I will post a pic as soon as I have my p's in it too.
So I have this bad boy planned out already.

Well just had to tell you.









-Cole-


----------



## Pizzo (Nov 22, 2003)

what u gonna put in there?


----------



## TormenT (Apr 1, 2004)

sounds swweeeeettt


----------



## frogguy1 (Jun 9, 2004)

I plan on buying 200 or 215g in about a year. Great size. I already have a 5g,30g,55g and a 120g









You can do alot with a tank that big


----------



## RhomZilla (Feb 12, 2003)

200 lbs??? Im thinking its probably glass. My 240 was easily transfered by 2 people. But overall, its a good size to have!!! Cant wait to see pics.


----------



## fiveo93 (Jan 19, 2004)

RhomZilla said:


> 200 lbs??? Im thinking its probably glass. My 240 was easily transfered by 2 people. But overall, its a good size to have!!! Cant wait to see pics.


 my 125 gallon glass tank alone is 200 or 205lbs


----------



## Serygo (May 17, 2004)

i am going to put 2 reg. natts (for now till my babies get big enough), 5 or 6 super reds, and then either 2 or 3 caribe, or 1 piraya.
Not sure, cant decide, thinking on do the caribe.

The frame isnt plastic, its metal...
The tank was empty, and my mom and I on the way back home went to a weigh station, to see how much the tank weighed...
The truck wheighed about 74,000 pounds (truck is a f-250 crew cab)...
I have finished cleaning the tank, I just need to wait till the stand gets sand blasted, and then wait for my heaters and stuff like dat to come in, then my tank will be rockin and rollin!
As soon as they come in, I will go down and get the things I need, like decor...
Already have the 2 powerheads, fluidized bed, and the 3 heaters...
I might pick up a ac 500 the next time I go to corvallis to pick up some more guppies.

My mom took some pix of when I was cleaning it today, and I will post those here soon, when I get enough time to go download them onto the computer (digi cam)...
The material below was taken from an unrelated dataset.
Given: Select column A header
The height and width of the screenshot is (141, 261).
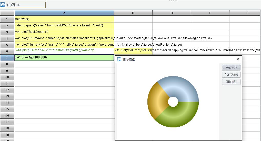Looking at the screenshot, I should pyautogui.click(x=64, y=13).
I bet nobody will guess how much I spent on the tank and the stand alone.
Its actually pretty reasonable.


----------



## RhomZilla (Feb 12, 2003)

fishyfrenzy21 said:


> I bet nobody will guess how much I spent on the tank and the stand alone.
> Its actually pretty reasonable.


 Hmm, all depends where you live and where you got it from.

I got my 240 gal plexi with stand and already drilled bottom (sump ready but blocked off) for only $400


----------



## EZ_Ian (Feb 21, 2004)

probably need to post some pics so we can tell how awesome this setup is actually gonna be


----------



## Serygo (May 17, 2004)

ull see when I am finished, but mine wasnt even close to costing me 450!
Its costed me in just the tank and stand, 100$, but I put in a lotta scrub brushes in it (6)...









What a good deal eh??
200 gallon tank, doesnt leak.
I filled it up full with water, and didnt leak at all.


----------



## Serygo (May 17, 2004)

ull see when I am finished, but mine wasnt even close to costing me 450!
Its costed me in just the tank and stand, 100$, but I put in a lotta scrub brushes in it (6)...









What a good deal eh??
200 gallon tank, doesnt leak.
I filled it up full with water, and didnt leak at all.


----------



## Serygo (May 17, 2004)

sorry posted in wrong topic.


----------



## 351winsor (Aug 3, 2004)

I wish i had the space for a 200 gallon tank.


----------



## Serygo (May 17, 2004)

cool!
Yeah, I do, but its going to be a tight fit to get it in there...


----------



## Chief (Jul 1, 2004)

My 240g glass was 450 lbs...was a nightmare to move into house. Hope I never have to move it again heh


----------



## Chief (Jul 1, 2004)

Im sure it will look grat bud you can do alot with a tank that big


----------



## Sunman222 (Apr 19, 2003)

have fun with the tank man, i'm currently cycling my new 180. onl







y 3 weeks to go!


----------



## EZ_Ian (Feb 21, 2004)

what are you putting in the tank?


----------